> **ASSIGNMENT**: Count lines with "gadgetpc" below; give only the number.

> **STUDY MATERIAL**:
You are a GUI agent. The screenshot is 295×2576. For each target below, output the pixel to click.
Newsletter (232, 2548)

==

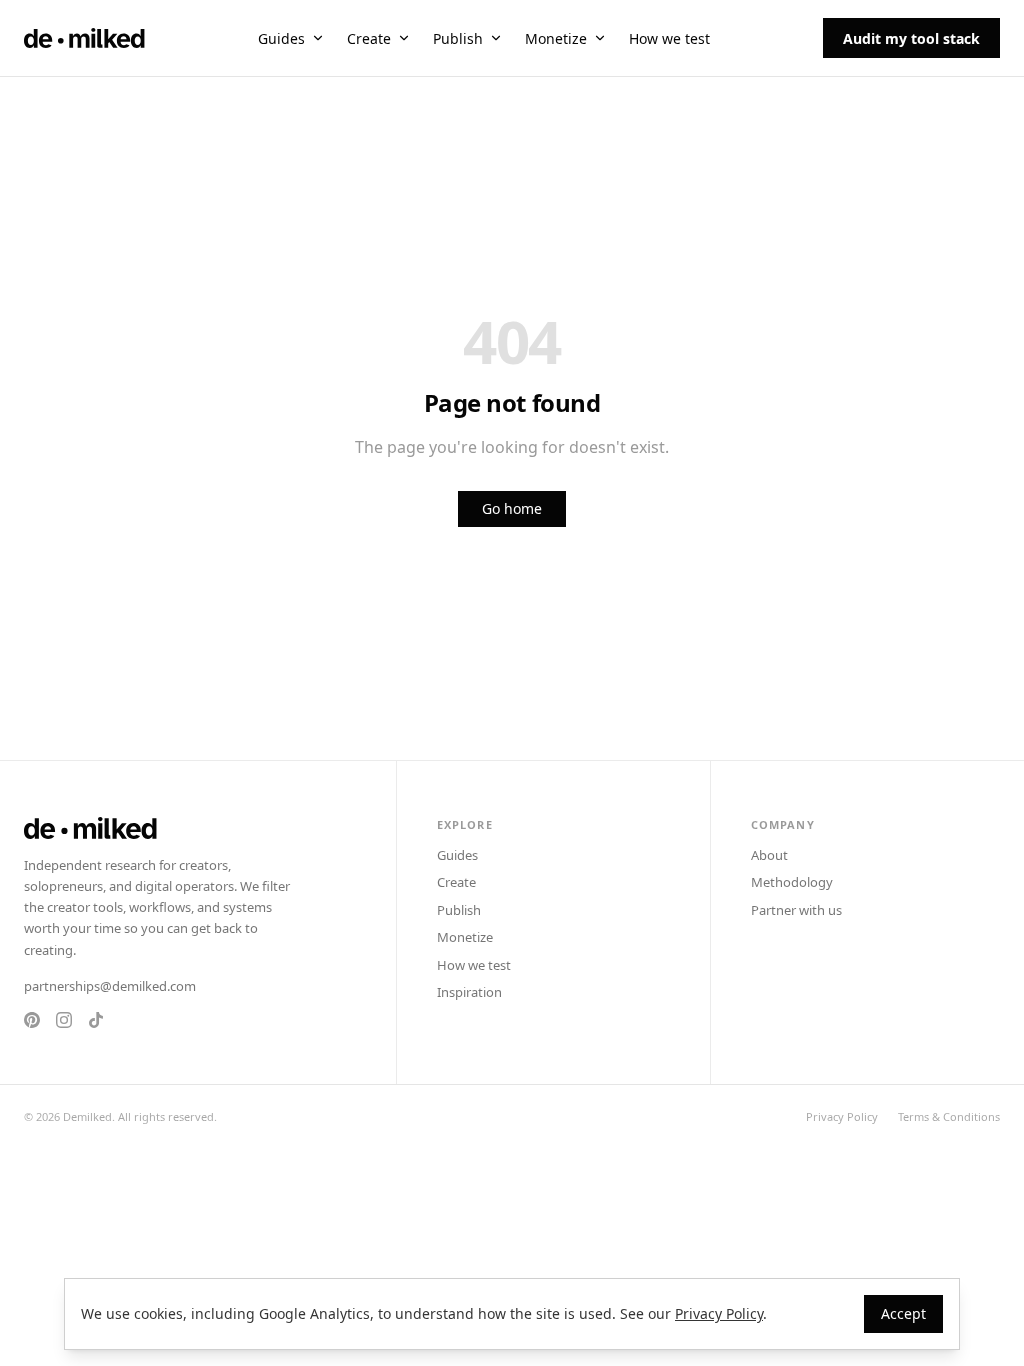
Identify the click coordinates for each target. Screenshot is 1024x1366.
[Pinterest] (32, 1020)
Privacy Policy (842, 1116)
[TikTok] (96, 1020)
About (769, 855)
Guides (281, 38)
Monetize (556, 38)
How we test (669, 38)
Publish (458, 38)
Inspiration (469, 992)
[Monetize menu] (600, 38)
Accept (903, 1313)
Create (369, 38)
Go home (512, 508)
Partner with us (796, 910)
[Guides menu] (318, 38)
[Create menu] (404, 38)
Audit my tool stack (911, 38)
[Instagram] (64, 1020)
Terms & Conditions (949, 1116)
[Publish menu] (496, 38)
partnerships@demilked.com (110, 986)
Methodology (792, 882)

==

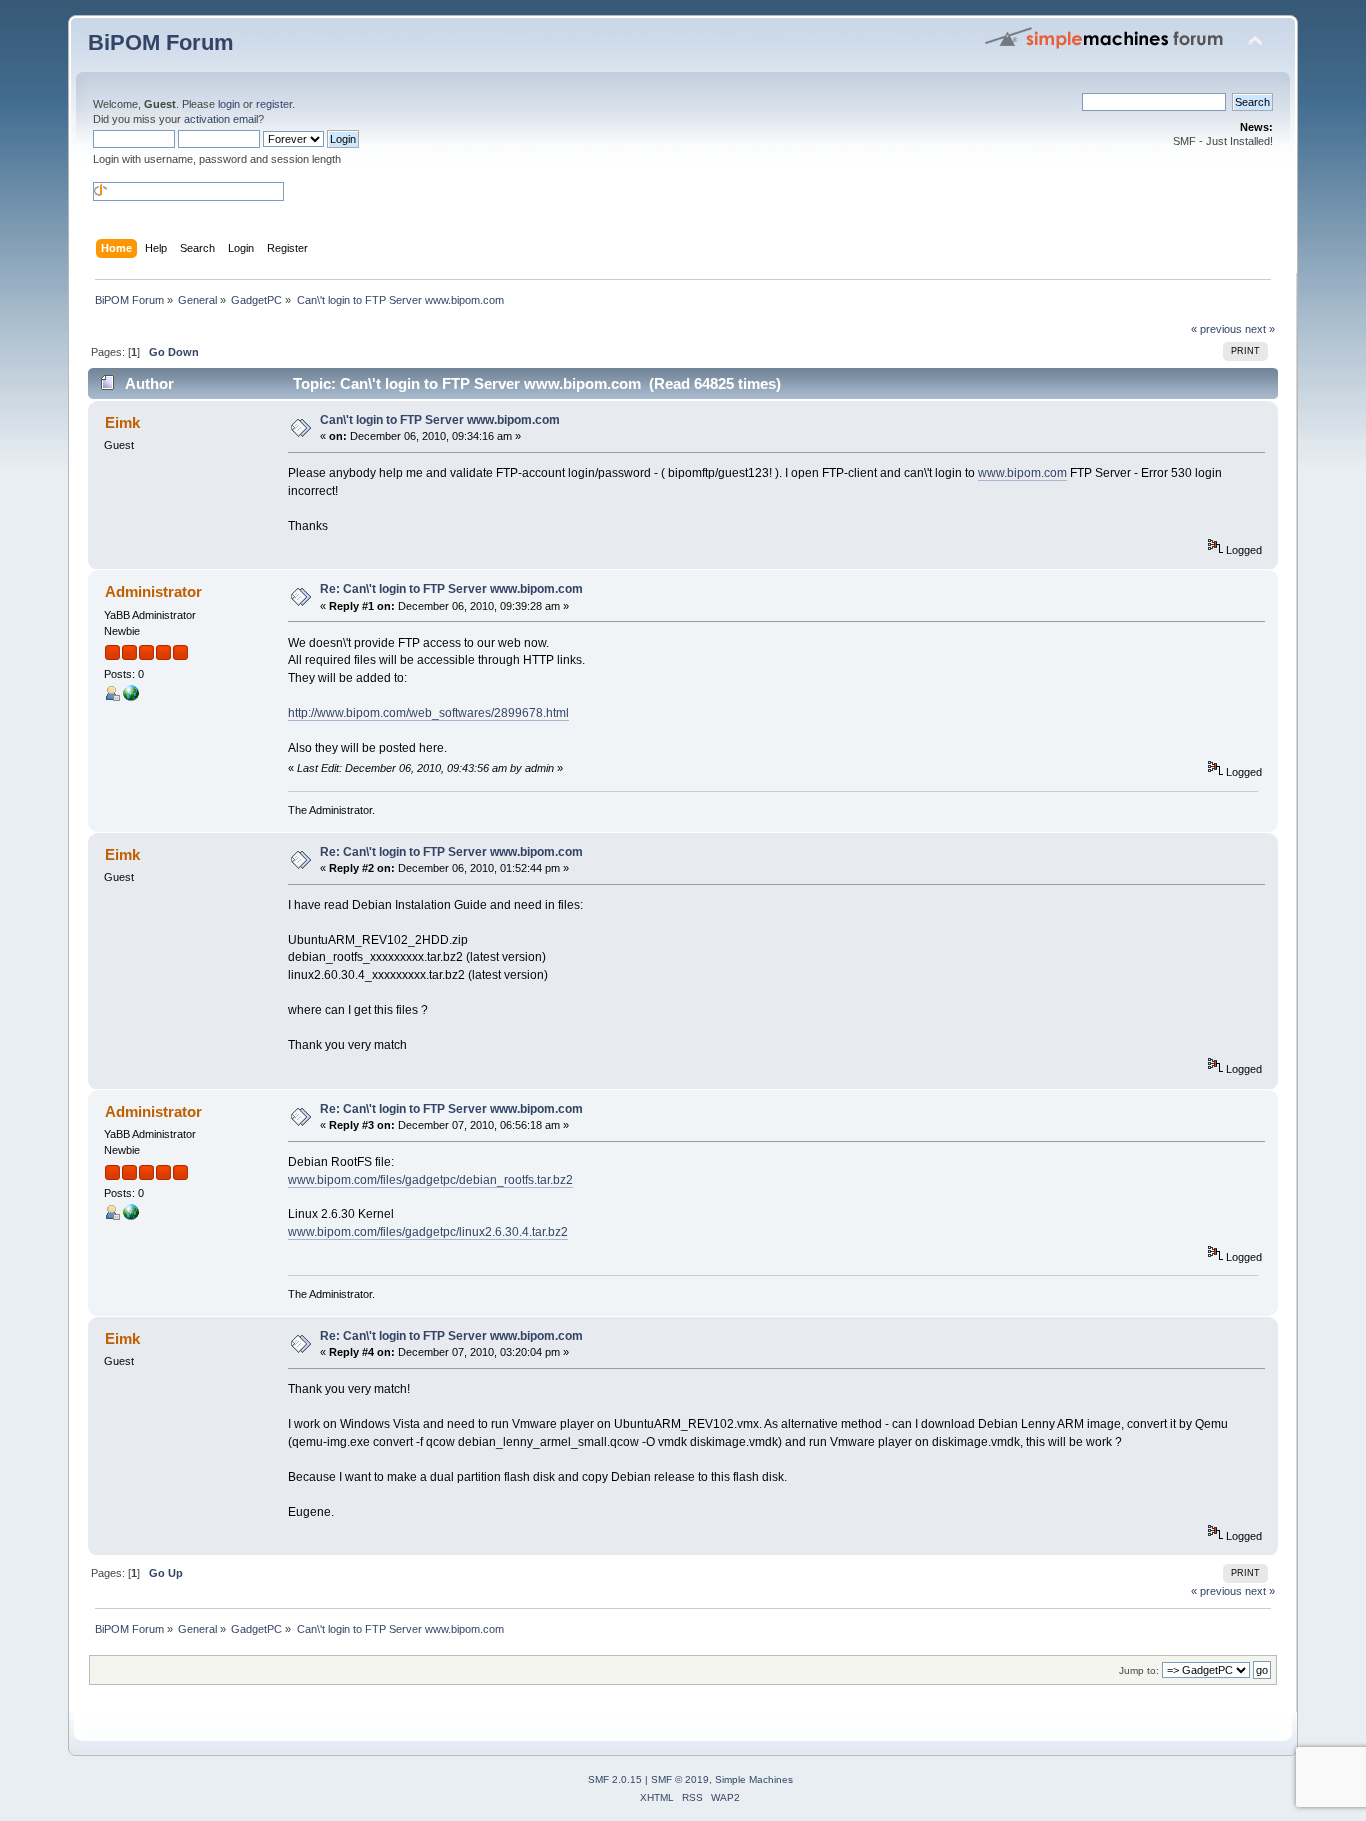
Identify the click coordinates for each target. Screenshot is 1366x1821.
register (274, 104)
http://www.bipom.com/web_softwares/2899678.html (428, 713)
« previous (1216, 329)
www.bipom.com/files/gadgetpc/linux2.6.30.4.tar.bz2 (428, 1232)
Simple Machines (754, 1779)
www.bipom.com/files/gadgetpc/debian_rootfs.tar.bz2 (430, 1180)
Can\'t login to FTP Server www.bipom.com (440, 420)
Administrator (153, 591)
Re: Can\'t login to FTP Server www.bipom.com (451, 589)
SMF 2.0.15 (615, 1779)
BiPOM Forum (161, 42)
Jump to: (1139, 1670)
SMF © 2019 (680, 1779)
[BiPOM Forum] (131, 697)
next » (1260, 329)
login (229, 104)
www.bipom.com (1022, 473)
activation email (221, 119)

> **PROBLEM SOLUTION**: 2